╭─ EXTRACT PROVIDED


    2. To be clear, Kevin’s not advocating for using LLMs to do new math – at least not in the next decade or two. I’m not aware of many mathematicians who want LLMs to make substantial new math. We don’t exactly want innovation here – the beauty and draw of mathematics is not getting answers, but understanding them, so a machine that just spits out answers is no fun. The primary interest right now is in using LLMs to assist with formalizing mathematics in a language like Lean. After all, mathematical proofs are written in natural language, and each field is subject to its own colloquialisms. Authors will omit detailed proofs and indicate the style with which one proves a lemma if it’s a sufficiently standard technique. But these are details that need to be filled in when formalizing a proof.

      LLMs seem to be pretty good at generating code from natural language when given precise instructions. I suppose this should not be a surprise, given the transformer architecture originated in research on machine translation. So I think there are reasons to be hopeful that this application of LLMs could be productive. The big challenge that Kevin’s identified is that even formalizing statements of theorems can be a large task – the same is true for definitions of mathematical objects. These are instances where, if the LLM hallucinates or makes an error in translating, the theorem prover cannot automatically catch this error and any formalized proofs building off of these flawed definitions are useless.

  2. My understanding is that this is similar to how many modern chess engines work. A neural network and a correct analysis step work in tandem. The neural network performs a qualitative assessment much faster (or with more subtlety, take your pick) than the correct analysis could. And then the correct analysis uses that to decide which branches are worthy of correct investigation. A composite heuristic.

  3. This makes a lot of sense.

    Proof assistants like lean, coq or mizar all take as their inputs formal proof languages which are far more verbose and tedious than textbook math proofs.

    Using an ai to translate a proof written by a human in a textbook into a program to be read by a formal proof checker is going to take far less time than having humans translate.

╰─
╭─ DATASET EXTRACT

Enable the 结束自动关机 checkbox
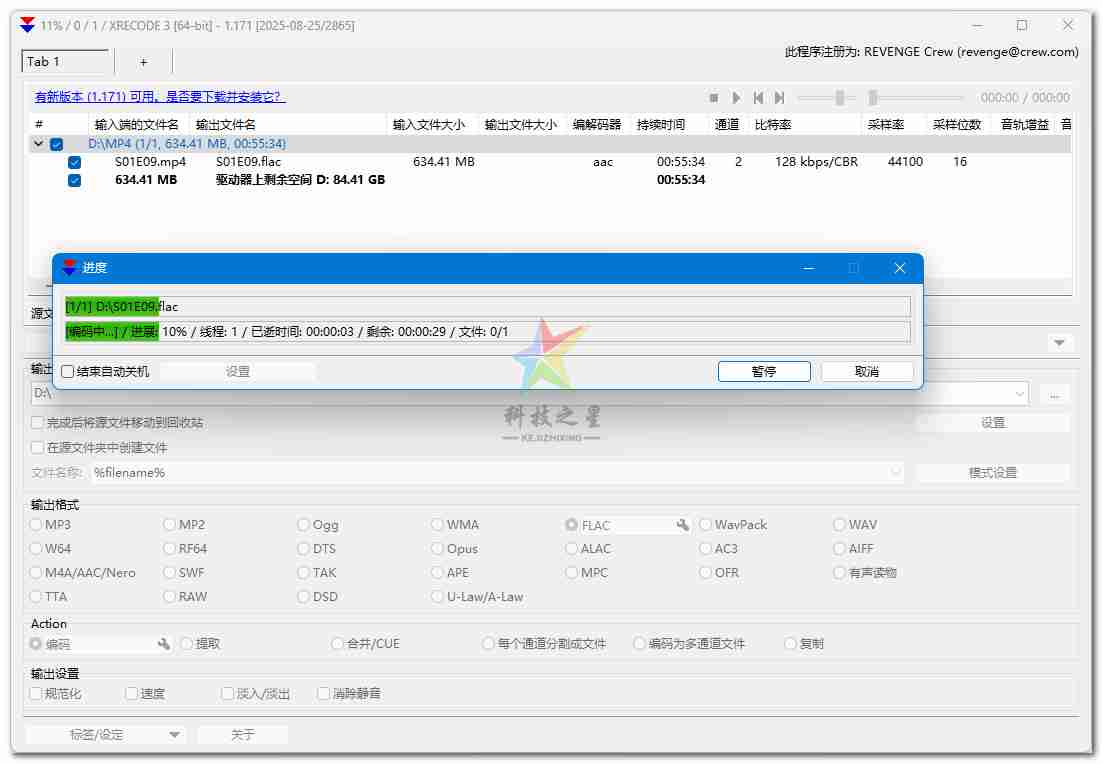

╰─

▶ [THINGS TO DO]:
1 - List every proof assistant named in the comments on LLMs and formal mathematics.
2 - Please extend the comments on LLMs and formal mathematics past their last sentence.
The material has no connection to the comments on LLMs and formal mathematics.

▶ [OUTPUTS IN ORDER]:
1 - Lean, coq, mizar

2 -
    Similarly, asking a language model to explain in math-ese a formal digital proof in lean is going to be faster than reading the program and trying to read and understand the code.

  4. A few months ago Terrance Tao live streamed himself doing a proof in LEAN and using an LLM based coding assistant to do as much of the work for him as he could get it to do. If I remember correctly, he initially made lots of progress letting the coding assistant do most of the work, then got stuck had to reread and get a better understanding of what was being done in the proof attempt, and then redirect it in the correct direction. I suspect that is where LLM + ITP mathematics is going. It will help you make progress on the small details but it won’t get you to the completed proof without sufficient understanding.

  5. My experience is similar to Tao’s. I use Claude Code to assist me with Lean proofs. It’s true that Claude rarely comes up with genuinely new ideas for how to tackle a proof (though I have seen that, in small doses), it does a great job of turning my paper-and-pencil proof sketches into working Lean code, and if the first version of the code doesn’t work, it’s usually able to correct type errors and flesh out proofs in a second or third round. I’ve even had the experience of Claude repeatedly struggling to get a proof over the finish line, despite much assistance from me, leading me to eventually realize that there was an assumption missing in the theorem I was proving. Claude has also found outright inconsistencies (not just typos) in my formalizations.

  6. As a mathematician myself I must disagree. The future isn’t LLM +ITPs, but a combination of philosophy, mathematics and engineering with a large sprinkle of computer science.
    After all artificial intelligence is NOT equivalent to machine learning and deep learning.
    My personal motto is “Nulla veritas sine arte” and curiosity, creativity and the sense of wonder and discovery of artful patterns in nature is not easily replicated in (sentient) machine intelligence.